Lately I’ve been playing around with Quora. As the site describes itself:
Quora is a continually improving collection of questions and answers created, edited, and organized by everyone who uses it. The most important thing is to have each question page become the best possible resource for someone who wants to know about the question.
The idea is that Quora becomes “the best possible resource” on any given topic by allowing anyone to contribute their insight on that topic, and then having users rank these contributions and suggest edits. It’s similar to Wikipedia inasmuch as it relies on the “wisdom of the crowds” to generate a base of high quality, peer-reviewed knowledge, but what makes it special is that it’s organized according to questions and answers, as opposed to mimicking the traditional “heading and subheadings” model that you find in encylopedias and textbooks. You can sign up to receive updates when certain questions get a new answer, or when a question is added on a particular topic of interest to you. Similarly, you can follow specific users to read the answers they contribute.

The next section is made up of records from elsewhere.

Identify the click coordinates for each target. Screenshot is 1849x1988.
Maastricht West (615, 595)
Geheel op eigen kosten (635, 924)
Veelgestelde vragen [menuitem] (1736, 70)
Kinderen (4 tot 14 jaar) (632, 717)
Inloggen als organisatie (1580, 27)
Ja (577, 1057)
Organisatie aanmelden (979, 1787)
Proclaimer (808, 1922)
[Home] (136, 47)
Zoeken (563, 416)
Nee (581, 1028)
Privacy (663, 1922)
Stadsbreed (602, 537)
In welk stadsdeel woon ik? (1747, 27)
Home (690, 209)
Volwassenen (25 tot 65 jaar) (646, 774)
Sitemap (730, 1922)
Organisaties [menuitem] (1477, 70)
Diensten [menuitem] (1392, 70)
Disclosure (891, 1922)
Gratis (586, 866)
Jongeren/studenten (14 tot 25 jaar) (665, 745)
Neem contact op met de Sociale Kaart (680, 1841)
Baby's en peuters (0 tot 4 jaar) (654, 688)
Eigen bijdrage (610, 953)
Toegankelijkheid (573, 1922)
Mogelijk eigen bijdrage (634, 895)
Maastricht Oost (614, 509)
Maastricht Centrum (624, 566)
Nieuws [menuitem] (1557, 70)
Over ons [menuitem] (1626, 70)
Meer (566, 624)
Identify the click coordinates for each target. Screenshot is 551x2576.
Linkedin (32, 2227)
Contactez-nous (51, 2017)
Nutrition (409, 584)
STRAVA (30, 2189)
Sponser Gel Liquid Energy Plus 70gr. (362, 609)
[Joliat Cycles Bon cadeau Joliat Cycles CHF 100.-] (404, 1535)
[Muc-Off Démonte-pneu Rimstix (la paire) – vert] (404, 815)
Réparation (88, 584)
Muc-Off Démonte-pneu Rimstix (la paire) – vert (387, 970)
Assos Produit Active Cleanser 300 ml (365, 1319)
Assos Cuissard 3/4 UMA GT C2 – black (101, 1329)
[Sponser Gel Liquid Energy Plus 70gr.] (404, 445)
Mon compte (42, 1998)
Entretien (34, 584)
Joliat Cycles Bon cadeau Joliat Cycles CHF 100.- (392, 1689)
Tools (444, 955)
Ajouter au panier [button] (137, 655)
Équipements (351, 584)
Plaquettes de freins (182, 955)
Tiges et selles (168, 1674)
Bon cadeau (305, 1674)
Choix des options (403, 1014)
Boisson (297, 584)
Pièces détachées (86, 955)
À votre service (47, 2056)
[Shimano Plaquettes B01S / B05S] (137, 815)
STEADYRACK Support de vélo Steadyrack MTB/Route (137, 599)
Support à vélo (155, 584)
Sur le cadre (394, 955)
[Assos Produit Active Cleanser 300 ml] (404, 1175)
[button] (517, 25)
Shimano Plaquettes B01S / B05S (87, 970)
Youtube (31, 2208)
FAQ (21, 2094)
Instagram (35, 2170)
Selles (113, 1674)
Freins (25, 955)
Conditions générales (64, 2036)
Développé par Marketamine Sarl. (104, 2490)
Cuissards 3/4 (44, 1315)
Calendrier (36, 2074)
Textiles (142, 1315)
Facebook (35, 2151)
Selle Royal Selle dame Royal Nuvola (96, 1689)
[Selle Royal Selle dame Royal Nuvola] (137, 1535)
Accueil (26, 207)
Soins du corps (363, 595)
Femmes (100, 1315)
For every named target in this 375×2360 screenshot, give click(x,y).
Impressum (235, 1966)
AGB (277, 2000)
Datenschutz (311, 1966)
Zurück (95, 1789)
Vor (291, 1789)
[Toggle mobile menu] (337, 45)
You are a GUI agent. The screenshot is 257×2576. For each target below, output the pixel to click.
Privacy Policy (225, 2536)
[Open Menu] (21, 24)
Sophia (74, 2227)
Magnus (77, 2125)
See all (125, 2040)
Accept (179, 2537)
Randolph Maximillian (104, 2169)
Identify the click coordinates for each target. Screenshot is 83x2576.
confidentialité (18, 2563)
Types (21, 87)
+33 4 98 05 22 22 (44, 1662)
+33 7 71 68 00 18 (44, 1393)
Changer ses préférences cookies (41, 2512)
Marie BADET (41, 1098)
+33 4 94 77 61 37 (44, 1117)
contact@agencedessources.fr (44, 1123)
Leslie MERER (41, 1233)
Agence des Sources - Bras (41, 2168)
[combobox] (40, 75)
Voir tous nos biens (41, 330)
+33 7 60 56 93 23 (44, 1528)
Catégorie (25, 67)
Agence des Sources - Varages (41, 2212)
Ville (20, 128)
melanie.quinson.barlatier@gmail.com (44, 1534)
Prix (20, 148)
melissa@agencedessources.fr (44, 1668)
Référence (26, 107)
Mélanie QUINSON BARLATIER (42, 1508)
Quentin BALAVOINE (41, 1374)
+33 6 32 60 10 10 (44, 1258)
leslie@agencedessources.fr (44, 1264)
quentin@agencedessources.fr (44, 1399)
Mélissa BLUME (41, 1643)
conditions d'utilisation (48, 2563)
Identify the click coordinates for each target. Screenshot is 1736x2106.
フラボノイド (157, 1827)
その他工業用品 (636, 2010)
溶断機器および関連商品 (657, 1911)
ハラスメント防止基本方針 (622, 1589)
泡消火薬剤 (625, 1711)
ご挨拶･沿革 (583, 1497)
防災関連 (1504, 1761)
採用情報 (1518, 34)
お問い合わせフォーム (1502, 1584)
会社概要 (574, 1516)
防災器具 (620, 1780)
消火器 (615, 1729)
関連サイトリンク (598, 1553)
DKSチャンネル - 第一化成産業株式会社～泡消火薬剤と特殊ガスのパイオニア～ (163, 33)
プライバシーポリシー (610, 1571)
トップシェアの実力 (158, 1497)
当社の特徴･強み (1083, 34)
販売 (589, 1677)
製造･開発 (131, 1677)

The ease with which information is collected, organized, and retrieved on Quora makes it a potentially useful tool for large organizations struggling to deal with the challenges of information management and usability that accompany many social knowledge depositories, such as wikis, for example. For those outside organizations, it provides a very easy means of keeping up to date on issues you care about, and sharing what you know with others.
Having spent some time lurking, I finally decided to try my hand at answering one of the questions posed on the site. Here is my answer to the question:
Will the expression of 'liking' or 'tweeting' by the population of democratic society ever be used as a means for influencing public policy?
Quora only went public in June of 2010. It will be interesting to see if it catches on.